-------- Entries supplied

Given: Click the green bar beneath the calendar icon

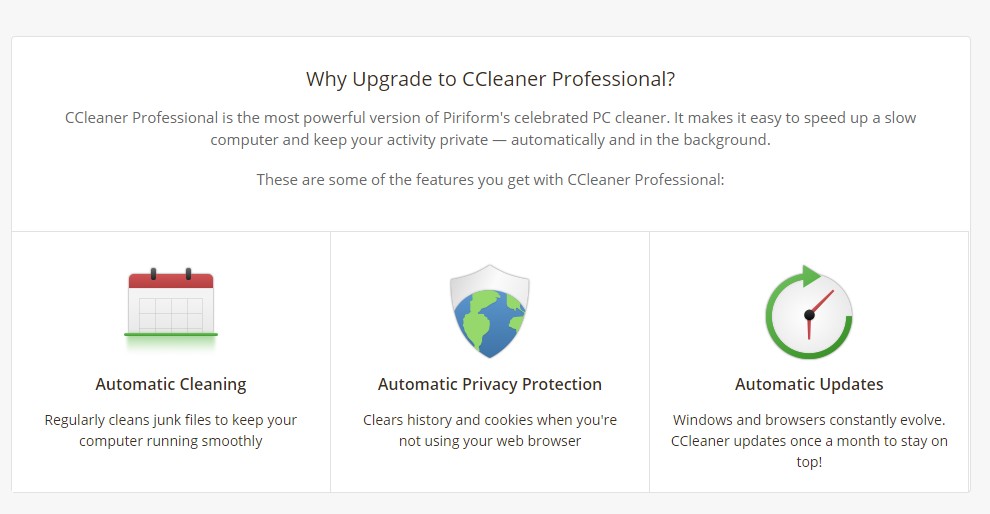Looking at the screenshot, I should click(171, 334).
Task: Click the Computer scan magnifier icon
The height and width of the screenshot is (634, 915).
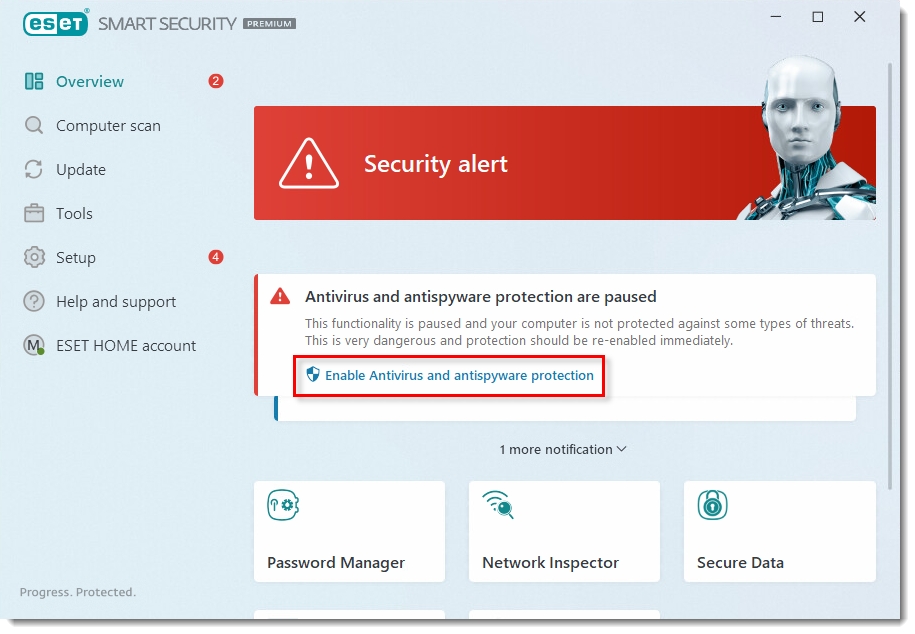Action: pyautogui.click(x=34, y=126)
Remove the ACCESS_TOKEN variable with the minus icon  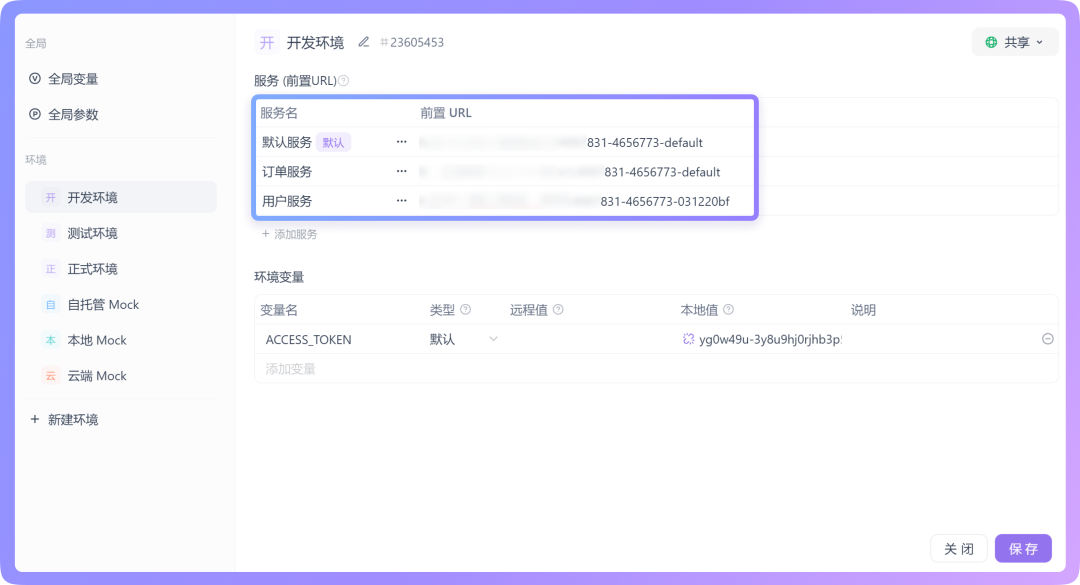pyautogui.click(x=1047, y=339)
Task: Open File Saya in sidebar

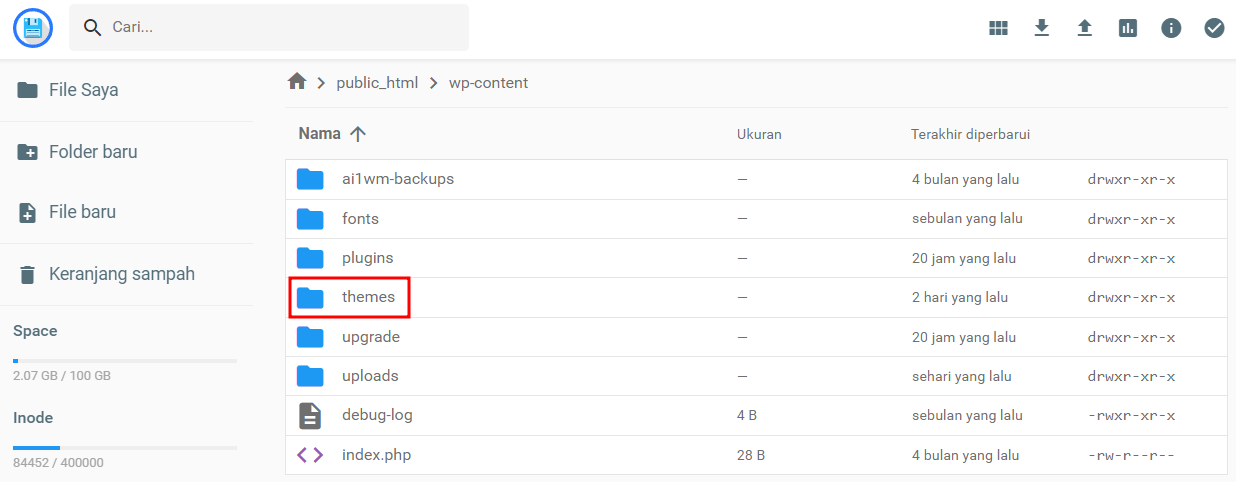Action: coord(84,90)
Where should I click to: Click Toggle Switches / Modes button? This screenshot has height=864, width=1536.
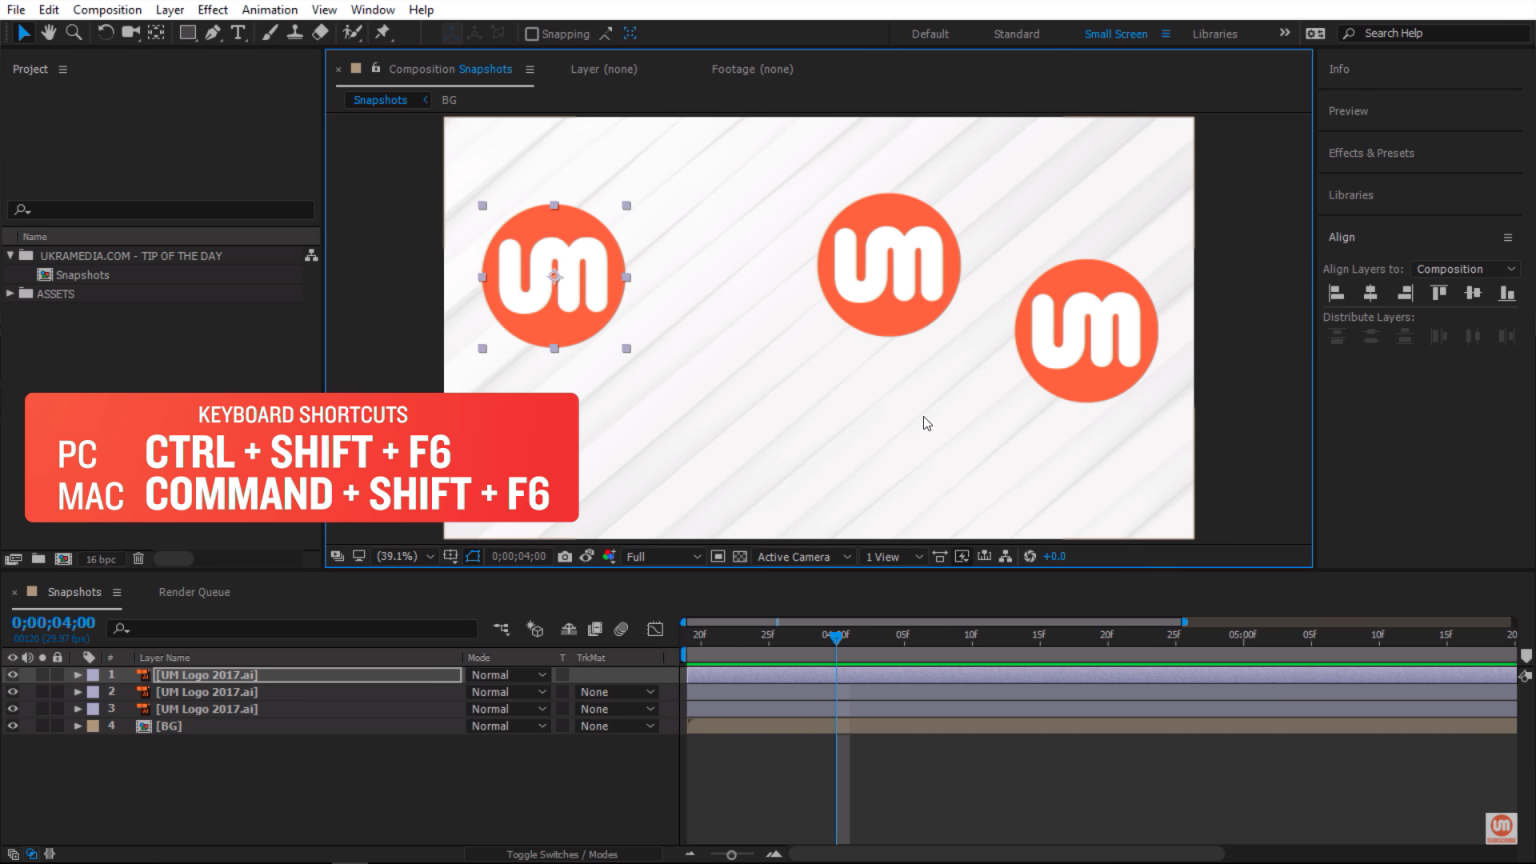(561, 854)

----------------
-------- Entries supplied

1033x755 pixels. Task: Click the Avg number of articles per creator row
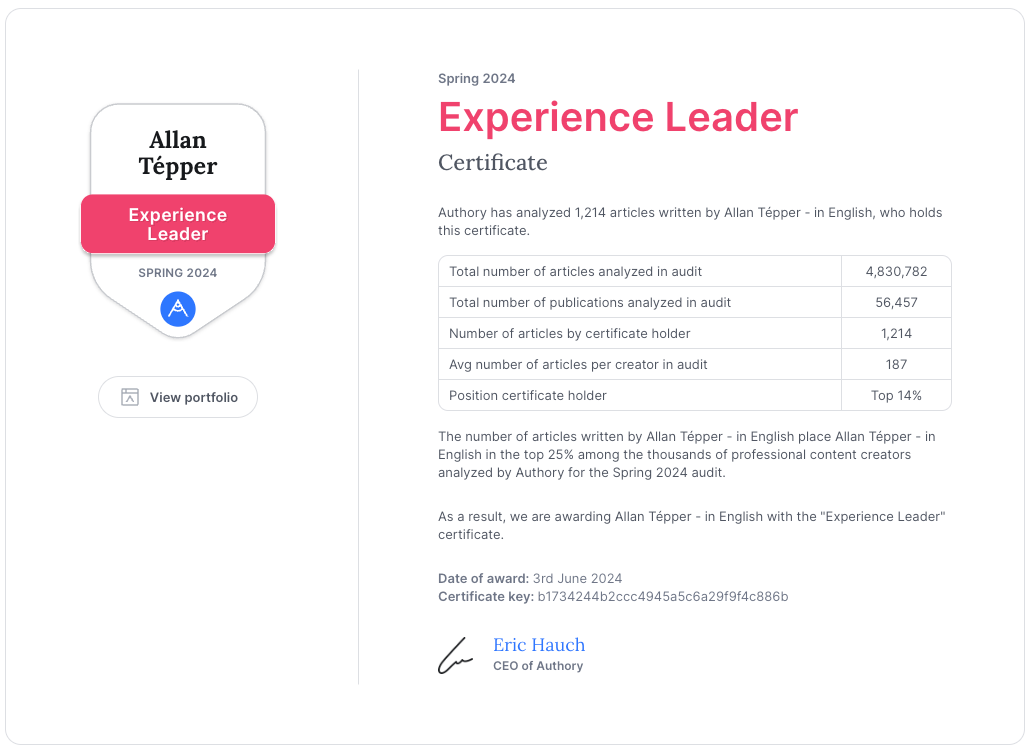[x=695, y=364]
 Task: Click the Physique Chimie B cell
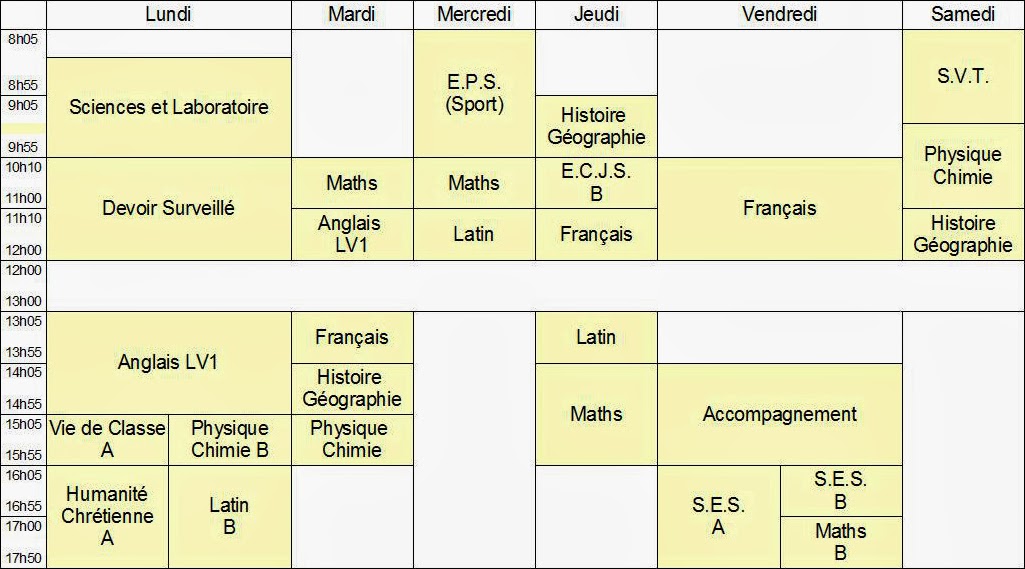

----------------
-------- Entries supplied

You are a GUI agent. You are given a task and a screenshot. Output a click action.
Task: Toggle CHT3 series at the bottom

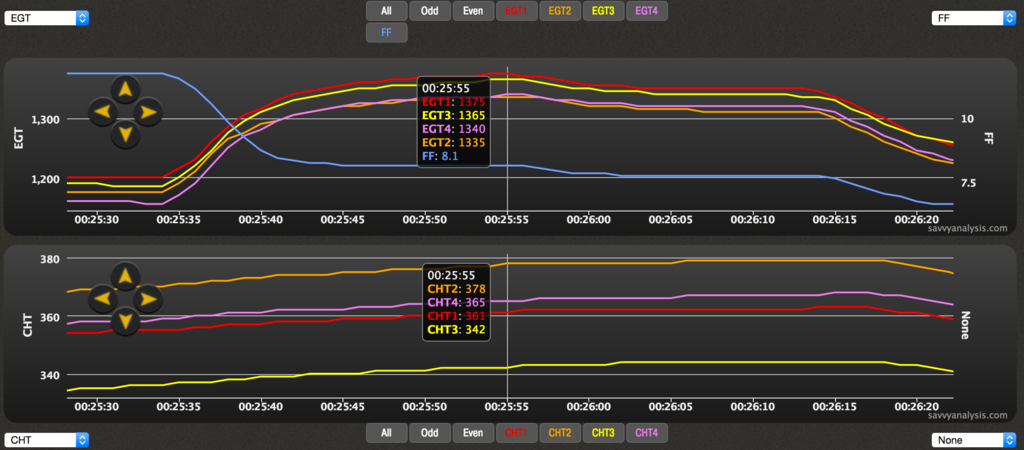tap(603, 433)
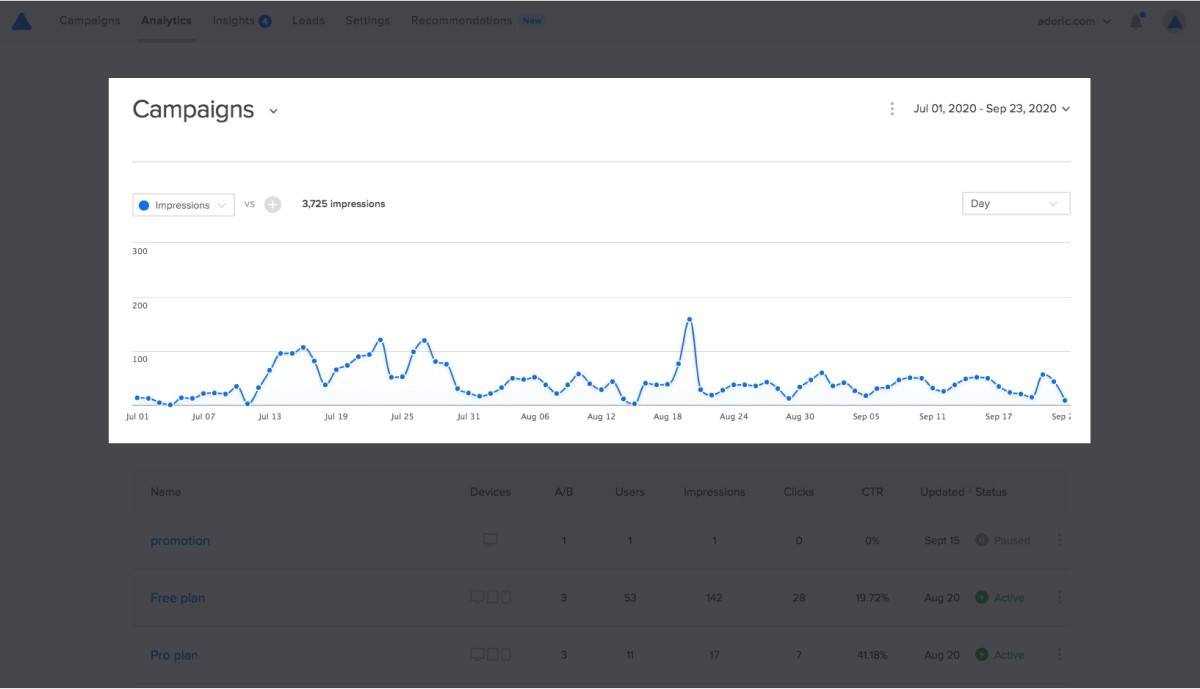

----------------

▶ **Your goal**
Between and including the line above that contains "1033x755 pixels. Task: Click" and the line that contains "Task: Click the Physique Chimie B cell", restate every line word for word. Pictures stay out.

▶ **Answer**
1033x755 pixels. Task: Click the Avg number of articles per creator row
[x=695, y=364]
 Task: Click the Physique Chimie B cell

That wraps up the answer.